Se n’è andato in silenzio e con la dignità di chi ha tanto sofferto la mostruosità di un male orribile, che forse sapeva sin troppo bene che anzi tempo lo avrebbe costretto ad abbandonare affetti e passioni; portandolo via crudelmente, strappandolo a noi tutti, alla sua famiglia, ai suoi amici e sin anche alla sua amata fotografia.
Quando mi capitava di discutere con lui di fotografia eravamo concordi su una cosa, la fotografia è una lingua. La lingua muta dell’umanità. Un poco come avviene per la memoria, che svolge il compito di tenere vive e legate insieme, persone e storie. Narrazioni, che non mancano certo di suggestioni: i paesaggi, le strade, le sue ossessioni tematiche, i riflessi, (memorabili le mani di Ettore Scola); gli animali, gli oggetti e le cose e infine i ritratti dei suoi amici.
Gli ho spesso detto che un fotografo, uno scrittore, un poeta, un sociologo, un giornalista, si ritrovano ad avere in comune molte cose; tante, troppe cose, in comune: eravamo concordi che ciò che legava il fotografo a tutti gli altri ruoli, fosse proprio quel comune desiderio di dipingere paesaggi (più completi possibile) dei luoghi che si vivono, si abitano e che si ha la fortuna malgrado tutto di attraversare.
Ciccio ha saputo essere tutte queste cose, ha saputo fornire un modello esemplare a chi scrive; ai fotografi e anche a coloro i quali in un modo o in un altro, debbono misurararsi con la rappresentazione della realtà.
Qualcuno sostiene che la fotografia non dice la verità, ma riesce a dire sicuramente ciò che è stato; forse è proprio vero, la fotografia semplicemente mostra, e non ha obblighi di dimostrare alcun che; proprio per questo il fotografo ambisce in un certo qual modo ad essere un testimone invisibile, che mai, interviene per modificare il mondo e gli istanti che della realtà legge e interpreta. Forse proprio per questo lui amava la distinzione netta, tra le immagini trovate e quelle costruite; perciò è riuscito ad essere un formidabile fotografo, apparteneva al versante dei fotografi che le immagini le trovano, poi, con elegante e raffinata cura, quelle stesse immagini le raccontano e magari avendo preso gusto alla narrazione più raffinata, cominciava a raccontarti quelle stesse cose, quasi si trovasse col suo obiettivo a coglierne i riflessi attraverso uno specchio magico. Era un alchimista Ciccio, un alchimista della fotografia.

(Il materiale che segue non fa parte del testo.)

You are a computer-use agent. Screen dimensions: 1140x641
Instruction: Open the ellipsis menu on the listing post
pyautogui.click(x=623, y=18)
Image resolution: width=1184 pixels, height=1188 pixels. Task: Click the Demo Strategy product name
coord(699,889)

In fondo “quando si fotografa non si cerca di presentare un’argomentazione o dimostrare una tesi. Non c’è niente da dimostrare. La fotografia viene da sola. Non è un mezzo di propaganda, ma un modo di gridare quello che senti. Si può paragonare alla differenza tra un libello di propaganda e un romanzo. Il romanzo deve passare per tutti i canali nervosi, per l’immaginazione. Ha molta più forza di un pamphlet a cui si getta un’occhiata per poi buttarlo via. La poesia è l’essenza di tutto”.

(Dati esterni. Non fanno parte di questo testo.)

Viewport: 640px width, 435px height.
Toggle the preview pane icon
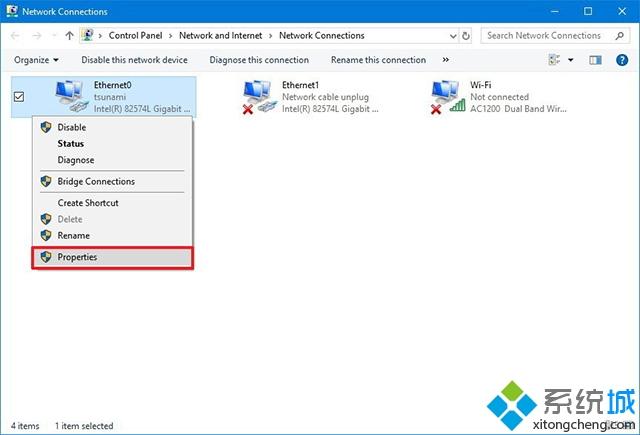tap(595, 60)
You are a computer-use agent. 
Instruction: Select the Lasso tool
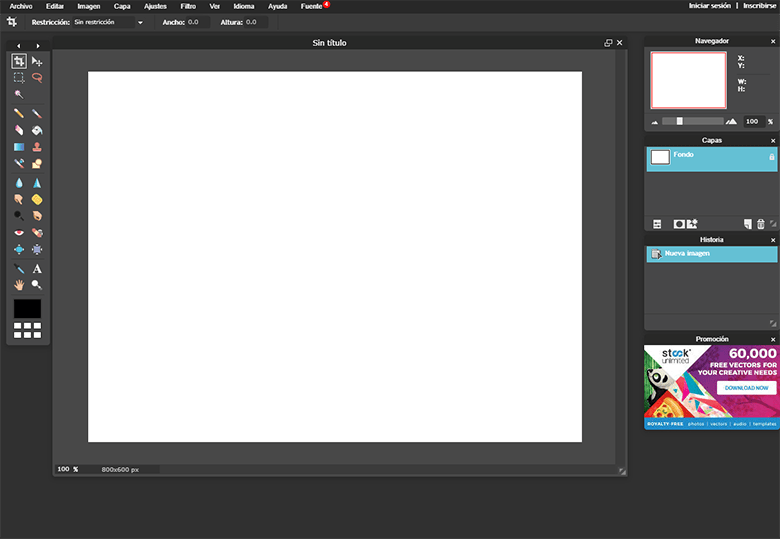[x=37, y=77]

il maestro amava scattare, amava Essere presente. Era il suo modo di dire: “Sì! Sì! Sì!”, come le ultime tre parole dell’Ulisse di Joyce”.
E’ stato un sincero protagonista di questa strana società cittadina; uomo schietto, che è uscito di scena in silenzio nel riverbero del la sua stessa testimonianza di maestro, amato e stimato a ragion veduta da tanti.

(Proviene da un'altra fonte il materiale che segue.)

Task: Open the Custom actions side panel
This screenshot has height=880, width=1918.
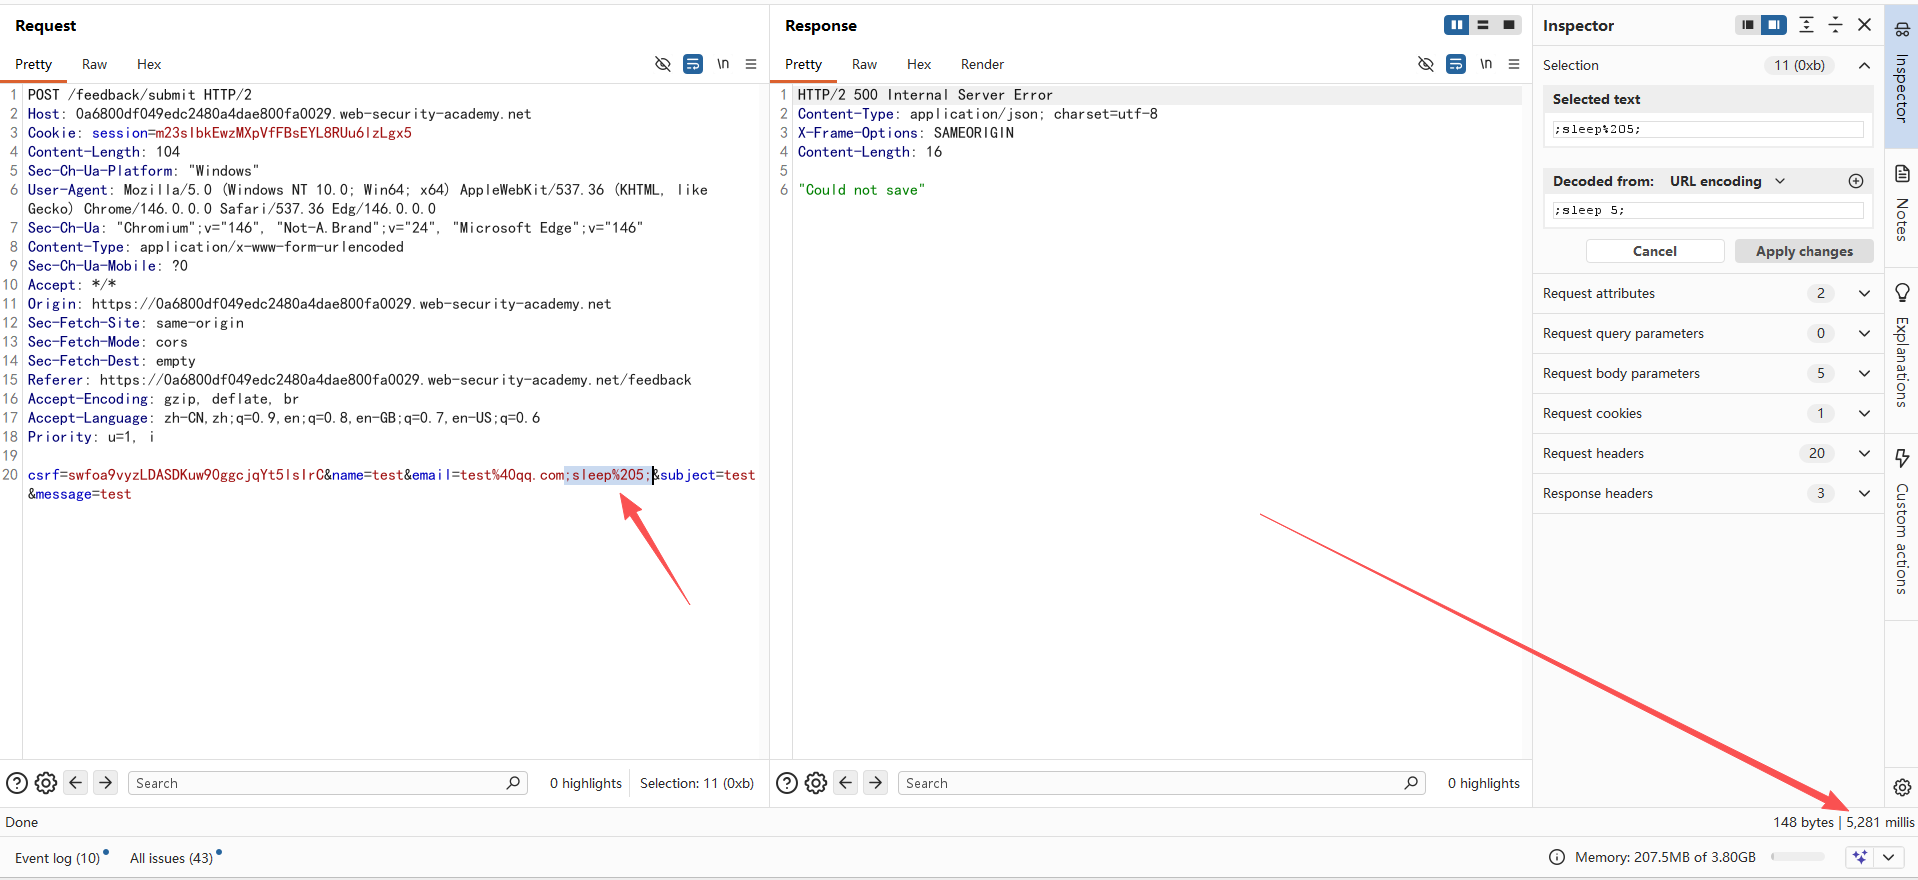Action: pyautogui.click(x=1902, y=520)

Proprio ora, in cui la parola e la letteratura sembrerebbero aver abdicato al ruolo del raccontare la realtà; proprio quando questo compito, ora più che mai si è tentato di affidarlo a immagini inconcludenti che non alimentano poesia e bellezza; proprio ora la sua assenza sarà ancora più orribile ed il suo vuoto del tutto inconsolabile…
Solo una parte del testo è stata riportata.